En attendant de savoir pourquoi ce qui a tout d’une distance prise par l’archevêque de Kisangani par rapport à la Hiérarchie de l’Eglise catholique romaine du Congo depuis pratiquement l’apparition du Clc, constatons simplement que la Cenco se déclare «très préoccupée du fait que la mise en œuvre des préalables exigés par l’accord de la Saint-Sylvestre pour l’organisation des élections libres, transparentes et apaisées se fait encore attendre» et précise qu’«Il s’agit principalement du parachèvement des mesures de décrispation». Elle considère que «Ne pas les mettre en pratique c’est compromettre le processus électoral et hypothéquer des élections, unique voie de sortie de la crise actuelle».

Selon Radio Okapi, «Les prélats catholiques ont aussi évoqué le débat engagé sur la problématique de la double nationalité en rapport avec les élections. La CENCO redoute la montée des tensions identitaires et l’instrumentalisation de la Justice pour des règlements des comptes politiques. Elle rappelle que ‘personne n’est au-dessus de la loi qui doit être appliquée de même impartiale’».
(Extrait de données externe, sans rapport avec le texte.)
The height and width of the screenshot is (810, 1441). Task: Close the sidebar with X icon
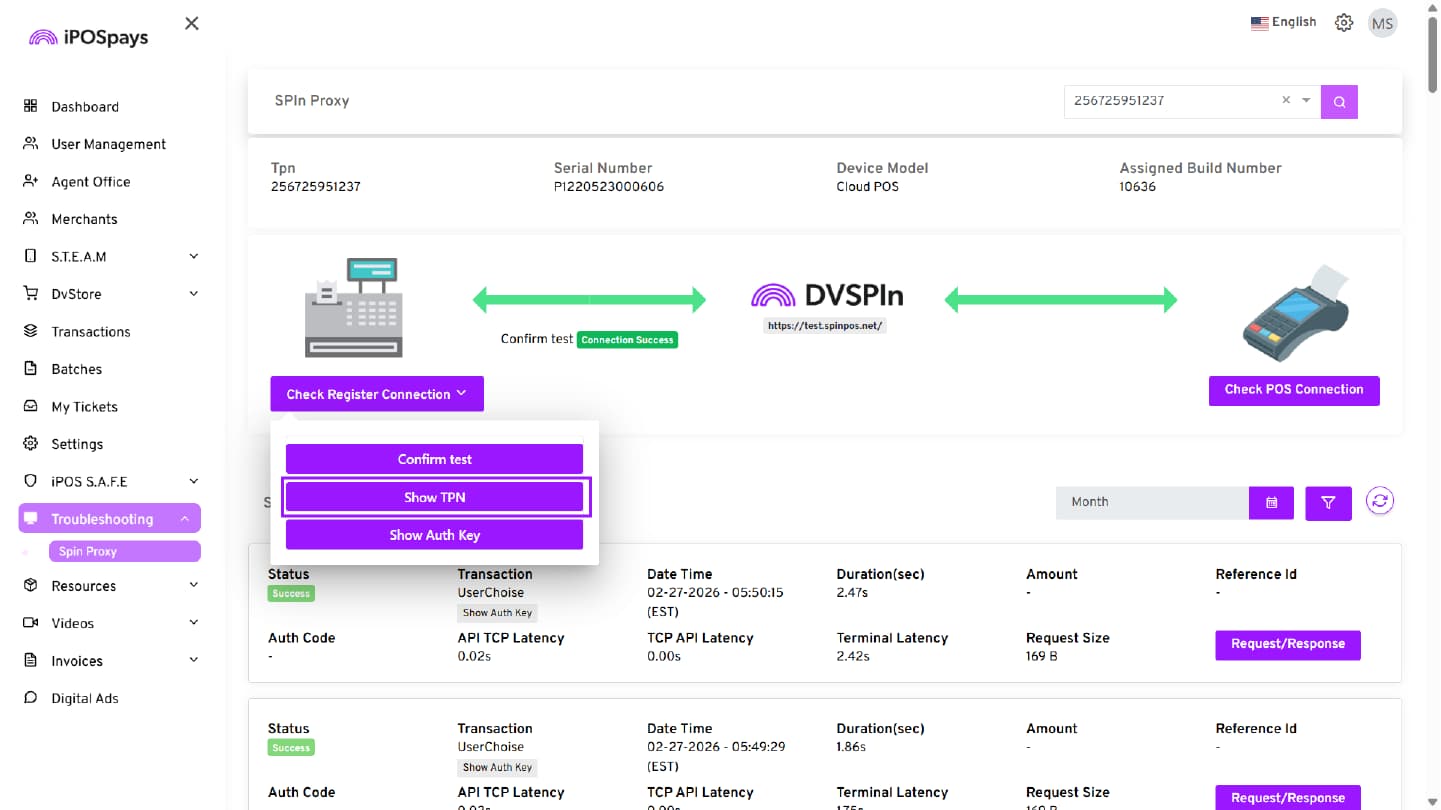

Dans sa dépêche, POLITICO.CD rapporte que «La CENCO s’est prononcée sur cette question de double nationalité dans son dernier message. Il faut l’application impartiale de la loi. Donc si on doit voir les choses dans le sens du moratoire, cela doit être fait pour tout le monde. Si on va dans le sens d’appliquer strictement la loi, on doit le faire pour tout le monde qui est au gouvernement, au Sénat…’, affirme l’Abbé Donatien Nshole».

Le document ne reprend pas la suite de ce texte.